#### Your goal:
Show me every line in the listing that has the word "badge".
* * *
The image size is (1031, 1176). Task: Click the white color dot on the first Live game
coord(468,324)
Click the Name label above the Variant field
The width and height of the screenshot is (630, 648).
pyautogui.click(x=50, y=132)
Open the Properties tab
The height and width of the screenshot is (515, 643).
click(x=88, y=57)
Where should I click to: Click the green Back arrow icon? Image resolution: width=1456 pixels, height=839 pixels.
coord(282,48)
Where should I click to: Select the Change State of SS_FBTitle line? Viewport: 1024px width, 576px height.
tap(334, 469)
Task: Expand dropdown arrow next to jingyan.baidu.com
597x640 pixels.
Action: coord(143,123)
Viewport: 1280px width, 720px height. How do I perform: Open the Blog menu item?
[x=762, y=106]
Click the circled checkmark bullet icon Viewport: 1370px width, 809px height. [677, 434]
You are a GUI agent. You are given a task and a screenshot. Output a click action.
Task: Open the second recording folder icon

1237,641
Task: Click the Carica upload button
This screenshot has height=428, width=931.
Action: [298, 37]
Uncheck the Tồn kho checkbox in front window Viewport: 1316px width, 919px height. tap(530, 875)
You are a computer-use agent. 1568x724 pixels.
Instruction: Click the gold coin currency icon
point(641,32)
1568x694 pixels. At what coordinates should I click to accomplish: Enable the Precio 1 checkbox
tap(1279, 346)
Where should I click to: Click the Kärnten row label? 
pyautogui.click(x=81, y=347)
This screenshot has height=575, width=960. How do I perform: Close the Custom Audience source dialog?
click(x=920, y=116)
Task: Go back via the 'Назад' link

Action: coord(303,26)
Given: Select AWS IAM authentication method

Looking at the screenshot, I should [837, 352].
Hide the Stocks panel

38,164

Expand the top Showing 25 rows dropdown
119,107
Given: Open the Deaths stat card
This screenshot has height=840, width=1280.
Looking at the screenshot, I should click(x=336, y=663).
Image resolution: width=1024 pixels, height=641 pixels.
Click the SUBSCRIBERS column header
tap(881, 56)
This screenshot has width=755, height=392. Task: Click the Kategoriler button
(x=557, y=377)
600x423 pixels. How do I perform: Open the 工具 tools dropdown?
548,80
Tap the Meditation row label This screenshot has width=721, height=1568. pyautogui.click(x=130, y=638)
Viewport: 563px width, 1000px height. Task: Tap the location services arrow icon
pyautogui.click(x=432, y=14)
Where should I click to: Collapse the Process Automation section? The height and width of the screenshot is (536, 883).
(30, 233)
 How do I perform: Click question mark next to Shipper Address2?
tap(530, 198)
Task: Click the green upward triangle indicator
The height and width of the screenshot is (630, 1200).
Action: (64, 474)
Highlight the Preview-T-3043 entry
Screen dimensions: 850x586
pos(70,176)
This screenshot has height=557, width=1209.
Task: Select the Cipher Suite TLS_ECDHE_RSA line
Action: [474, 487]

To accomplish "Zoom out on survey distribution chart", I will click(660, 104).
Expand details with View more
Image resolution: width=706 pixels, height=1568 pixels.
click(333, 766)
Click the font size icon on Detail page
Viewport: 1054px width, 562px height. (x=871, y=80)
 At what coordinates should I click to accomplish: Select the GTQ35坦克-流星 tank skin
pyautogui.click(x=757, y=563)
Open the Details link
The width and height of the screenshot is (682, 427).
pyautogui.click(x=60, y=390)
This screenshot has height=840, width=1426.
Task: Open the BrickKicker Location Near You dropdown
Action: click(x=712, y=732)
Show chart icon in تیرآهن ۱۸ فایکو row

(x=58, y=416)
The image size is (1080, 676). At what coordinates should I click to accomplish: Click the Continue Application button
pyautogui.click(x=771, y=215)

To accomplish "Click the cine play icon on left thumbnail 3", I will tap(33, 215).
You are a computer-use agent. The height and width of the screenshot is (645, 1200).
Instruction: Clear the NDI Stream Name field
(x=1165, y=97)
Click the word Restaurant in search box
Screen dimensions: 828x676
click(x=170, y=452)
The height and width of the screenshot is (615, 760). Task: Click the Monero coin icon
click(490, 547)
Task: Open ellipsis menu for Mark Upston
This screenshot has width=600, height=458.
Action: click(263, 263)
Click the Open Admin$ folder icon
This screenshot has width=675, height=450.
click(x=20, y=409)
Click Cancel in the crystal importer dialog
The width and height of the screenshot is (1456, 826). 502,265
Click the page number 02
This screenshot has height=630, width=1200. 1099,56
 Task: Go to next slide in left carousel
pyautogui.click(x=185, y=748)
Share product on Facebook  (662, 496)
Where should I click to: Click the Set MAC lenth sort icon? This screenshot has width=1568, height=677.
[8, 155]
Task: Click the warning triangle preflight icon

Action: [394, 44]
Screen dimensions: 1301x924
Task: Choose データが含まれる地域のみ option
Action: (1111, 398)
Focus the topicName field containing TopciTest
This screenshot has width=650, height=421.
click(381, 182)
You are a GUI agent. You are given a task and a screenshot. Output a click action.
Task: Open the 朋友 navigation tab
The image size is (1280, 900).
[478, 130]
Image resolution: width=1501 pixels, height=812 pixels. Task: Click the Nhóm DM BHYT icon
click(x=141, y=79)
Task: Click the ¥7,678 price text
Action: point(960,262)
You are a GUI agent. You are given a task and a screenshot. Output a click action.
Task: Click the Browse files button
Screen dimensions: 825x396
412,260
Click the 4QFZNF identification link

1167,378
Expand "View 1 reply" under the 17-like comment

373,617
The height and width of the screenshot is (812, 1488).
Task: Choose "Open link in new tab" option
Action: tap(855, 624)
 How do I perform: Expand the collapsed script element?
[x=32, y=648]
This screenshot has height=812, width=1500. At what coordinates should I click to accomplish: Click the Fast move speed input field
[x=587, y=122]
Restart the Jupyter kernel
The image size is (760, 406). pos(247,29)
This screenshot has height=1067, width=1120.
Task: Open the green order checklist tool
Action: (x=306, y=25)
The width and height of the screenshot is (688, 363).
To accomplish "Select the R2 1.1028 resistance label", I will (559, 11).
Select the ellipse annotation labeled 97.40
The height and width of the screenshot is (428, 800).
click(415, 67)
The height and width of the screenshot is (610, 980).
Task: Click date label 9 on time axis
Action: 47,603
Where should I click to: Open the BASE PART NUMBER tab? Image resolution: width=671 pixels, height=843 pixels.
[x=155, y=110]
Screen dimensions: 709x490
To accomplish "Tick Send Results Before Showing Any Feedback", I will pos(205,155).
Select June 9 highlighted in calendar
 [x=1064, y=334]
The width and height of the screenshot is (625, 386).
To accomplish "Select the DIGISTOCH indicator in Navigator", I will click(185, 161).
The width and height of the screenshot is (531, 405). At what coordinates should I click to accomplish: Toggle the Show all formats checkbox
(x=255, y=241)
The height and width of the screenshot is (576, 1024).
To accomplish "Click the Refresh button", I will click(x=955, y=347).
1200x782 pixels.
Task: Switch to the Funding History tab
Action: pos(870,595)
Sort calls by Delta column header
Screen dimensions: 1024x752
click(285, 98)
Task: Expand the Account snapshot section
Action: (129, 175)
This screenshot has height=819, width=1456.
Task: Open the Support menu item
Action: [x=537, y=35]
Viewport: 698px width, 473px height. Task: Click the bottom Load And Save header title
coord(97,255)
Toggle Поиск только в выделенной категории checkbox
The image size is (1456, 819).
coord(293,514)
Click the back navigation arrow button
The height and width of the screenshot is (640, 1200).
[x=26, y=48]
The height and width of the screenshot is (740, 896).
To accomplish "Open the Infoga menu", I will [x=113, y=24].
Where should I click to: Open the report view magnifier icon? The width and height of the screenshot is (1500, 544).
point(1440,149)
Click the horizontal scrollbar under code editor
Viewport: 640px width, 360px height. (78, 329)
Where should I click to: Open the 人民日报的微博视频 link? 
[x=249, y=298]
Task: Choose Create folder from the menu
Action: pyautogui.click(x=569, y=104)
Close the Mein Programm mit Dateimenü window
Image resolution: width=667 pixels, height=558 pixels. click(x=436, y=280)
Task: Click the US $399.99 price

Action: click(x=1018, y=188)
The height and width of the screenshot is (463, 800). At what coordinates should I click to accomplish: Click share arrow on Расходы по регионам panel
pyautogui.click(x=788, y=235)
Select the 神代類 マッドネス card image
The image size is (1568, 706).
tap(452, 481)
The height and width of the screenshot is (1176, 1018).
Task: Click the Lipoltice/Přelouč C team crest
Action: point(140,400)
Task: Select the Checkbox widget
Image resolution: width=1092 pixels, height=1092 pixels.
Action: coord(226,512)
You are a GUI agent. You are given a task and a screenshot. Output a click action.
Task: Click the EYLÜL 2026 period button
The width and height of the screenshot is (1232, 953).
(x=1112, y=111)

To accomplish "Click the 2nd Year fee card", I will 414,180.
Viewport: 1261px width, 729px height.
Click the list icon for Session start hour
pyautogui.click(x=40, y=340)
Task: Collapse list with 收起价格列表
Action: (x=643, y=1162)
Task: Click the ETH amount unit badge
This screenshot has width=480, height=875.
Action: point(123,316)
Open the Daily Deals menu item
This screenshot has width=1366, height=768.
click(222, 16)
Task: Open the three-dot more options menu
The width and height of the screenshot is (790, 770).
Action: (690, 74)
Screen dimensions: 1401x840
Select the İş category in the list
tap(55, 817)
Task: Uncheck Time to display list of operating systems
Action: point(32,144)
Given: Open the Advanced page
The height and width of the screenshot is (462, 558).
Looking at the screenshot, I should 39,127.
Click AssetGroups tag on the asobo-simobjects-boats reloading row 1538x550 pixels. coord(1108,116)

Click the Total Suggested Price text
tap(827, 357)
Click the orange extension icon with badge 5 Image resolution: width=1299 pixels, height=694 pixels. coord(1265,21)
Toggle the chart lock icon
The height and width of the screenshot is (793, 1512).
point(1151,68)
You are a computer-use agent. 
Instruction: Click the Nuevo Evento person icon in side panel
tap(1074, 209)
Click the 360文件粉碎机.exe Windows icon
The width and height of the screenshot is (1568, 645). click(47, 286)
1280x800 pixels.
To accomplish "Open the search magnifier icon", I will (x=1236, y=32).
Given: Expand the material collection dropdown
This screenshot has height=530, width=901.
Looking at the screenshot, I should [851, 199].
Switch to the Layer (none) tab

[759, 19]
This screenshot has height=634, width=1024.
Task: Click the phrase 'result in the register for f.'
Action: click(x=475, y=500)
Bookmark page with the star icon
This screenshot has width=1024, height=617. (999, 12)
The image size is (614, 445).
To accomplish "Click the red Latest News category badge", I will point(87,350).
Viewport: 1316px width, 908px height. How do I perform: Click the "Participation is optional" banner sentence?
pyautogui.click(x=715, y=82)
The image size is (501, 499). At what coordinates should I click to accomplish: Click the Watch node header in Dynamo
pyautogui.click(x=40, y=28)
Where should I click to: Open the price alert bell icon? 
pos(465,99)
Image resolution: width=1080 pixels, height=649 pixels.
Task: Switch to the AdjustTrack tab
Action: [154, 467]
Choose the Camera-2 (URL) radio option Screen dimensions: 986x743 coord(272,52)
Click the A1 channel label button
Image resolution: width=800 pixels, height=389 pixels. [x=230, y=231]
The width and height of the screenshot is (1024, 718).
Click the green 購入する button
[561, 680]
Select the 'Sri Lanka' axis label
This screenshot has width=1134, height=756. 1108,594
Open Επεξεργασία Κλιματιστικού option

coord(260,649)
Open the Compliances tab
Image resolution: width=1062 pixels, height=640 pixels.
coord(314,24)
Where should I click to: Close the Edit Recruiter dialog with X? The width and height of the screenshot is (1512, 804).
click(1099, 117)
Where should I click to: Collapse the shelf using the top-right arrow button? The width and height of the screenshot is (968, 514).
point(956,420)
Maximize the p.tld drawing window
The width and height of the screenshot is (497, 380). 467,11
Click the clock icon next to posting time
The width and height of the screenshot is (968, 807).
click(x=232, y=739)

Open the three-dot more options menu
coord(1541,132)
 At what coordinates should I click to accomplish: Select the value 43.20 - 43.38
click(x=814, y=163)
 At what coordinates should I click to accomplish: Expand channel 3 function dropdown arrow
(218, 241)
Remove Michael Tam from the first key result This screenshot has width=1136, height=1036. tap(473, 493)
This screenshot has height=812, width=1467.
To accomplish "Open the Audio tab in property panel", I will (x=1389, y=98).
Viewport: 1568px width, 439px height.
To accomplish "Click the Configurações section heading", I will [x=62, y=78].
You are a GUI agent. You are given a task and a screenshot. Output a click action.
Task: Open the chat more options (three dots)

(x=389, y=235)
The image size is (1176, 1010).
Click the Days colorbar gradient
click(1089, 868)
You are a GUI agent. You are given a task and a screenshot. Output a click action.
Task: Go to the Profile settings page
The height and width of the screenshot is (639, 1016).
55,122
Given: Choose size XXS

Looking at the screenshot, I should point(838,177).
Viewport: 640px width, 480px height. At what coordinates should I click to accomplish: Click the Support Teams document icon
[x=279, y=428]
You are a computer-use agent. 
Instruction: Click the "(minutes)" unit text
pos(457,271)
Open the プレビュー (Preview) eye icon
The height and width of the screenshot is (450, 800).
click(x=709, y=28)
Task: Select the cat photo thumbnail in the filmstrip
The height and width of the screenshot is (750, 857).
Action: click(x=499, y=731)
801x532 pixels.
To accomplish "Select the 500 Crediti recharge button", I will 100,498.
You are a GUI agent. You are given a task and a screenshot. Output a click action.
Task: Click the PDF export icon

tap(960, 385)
* * *
#### Result of the task:
Task: Click the ETH amount unit badge
Click the orange extension icon with badge 5 Image resolution: width=1299 pixels, height=694 pixels. coord(1265,21)
To accomplish "Click the red Latest News category badge", I will point(87,350).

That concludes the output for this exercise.